(Photo courtesy of Shehreen Karim)
Cleveland Charter High School

Embracing my South Asian and bisexual identity

For much of my life, I have questioned my identity as a Bangladeshi Muslim woman identifying as bisexual. My identities seems to contradict each other and to many, I am the first South Asian woman they’ve met who is part of the LGBTQ community.

The intersectionality of my identity conflict with each other since South Asians in the LGBTQ community aren’t represented. Personally, this made my coming out experience even more difficult since I felt this pressure that I HAVE to be sure that I am part of the LGBTQ community since I already am a person of color. To further add to that coming out burden, I am Muslim as well and people tend to believe religion and the LGBTQ community cannot mix. Again, Muslims in the LGBTQ community are not represented, thus making it even harder for Muslims in the LGBTQ community to accept their identity.

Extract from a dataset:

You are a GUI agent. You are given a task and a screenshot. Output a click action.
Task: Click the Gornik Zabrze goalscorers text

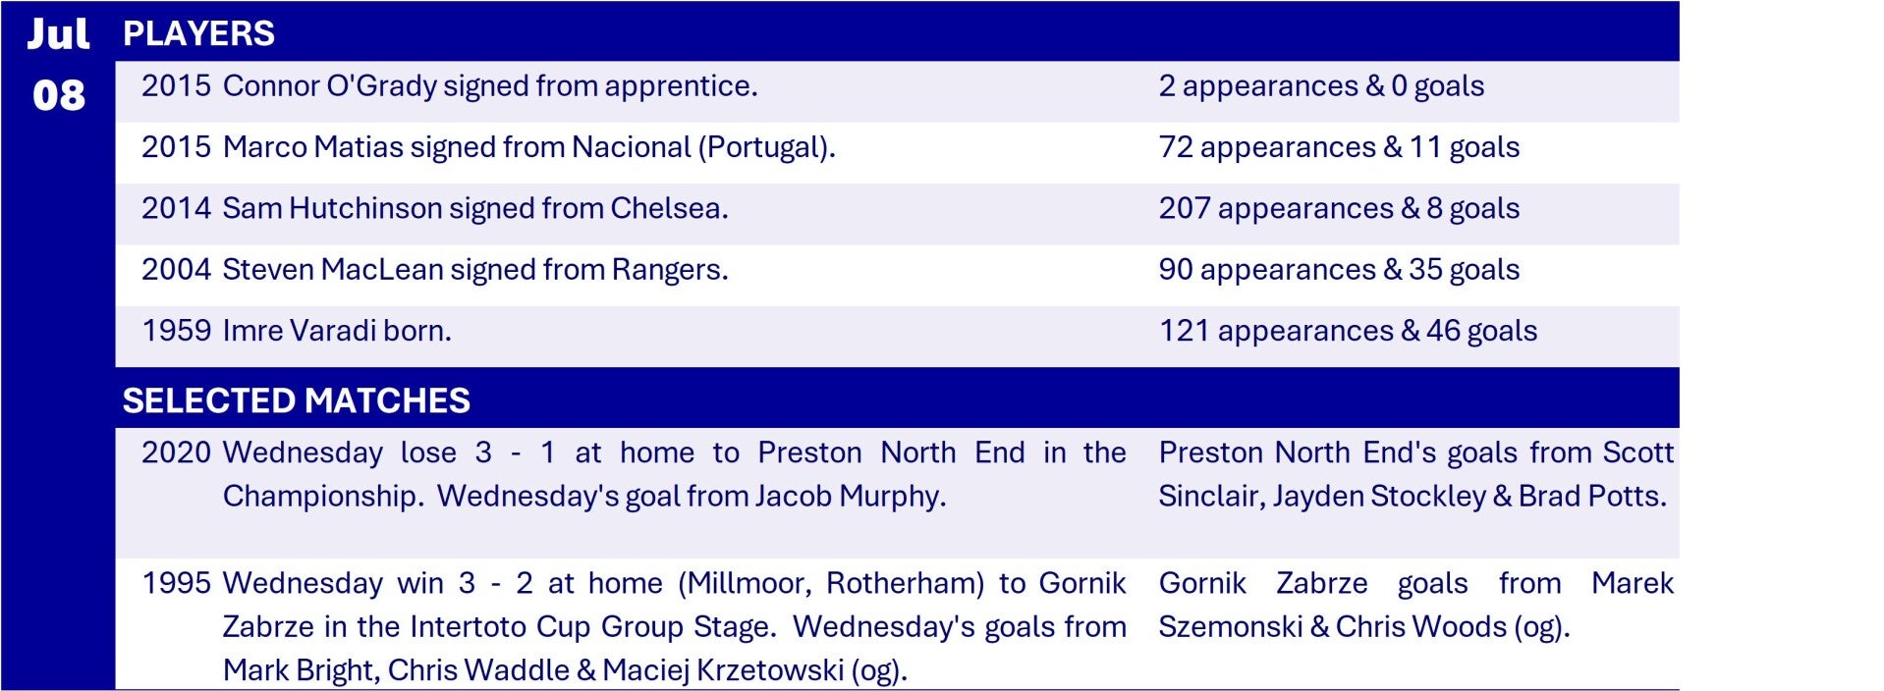tap(1414, 605)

An ongoing dilemma that has been in my mind is if I will ever come out to my South Asian parents. Within my bedroom, I have various rainbow pride items scattered around, however my parents do not know what this ”rainbow” is symbolic of.

However, my older brother would constantly ask me “why are is there so much rainbow in your room” and terrified, I would reply, “I just like rainbow.”

I could not keep this up and recently he found out that I am gay even though I really am bisexual, but nonetheless he found out I am gay. He believes that there is strict binary of heterosexual and gay, and that bisexuality doesn’t exist.

He replied to me saying “I think you know what it means Shehreen.”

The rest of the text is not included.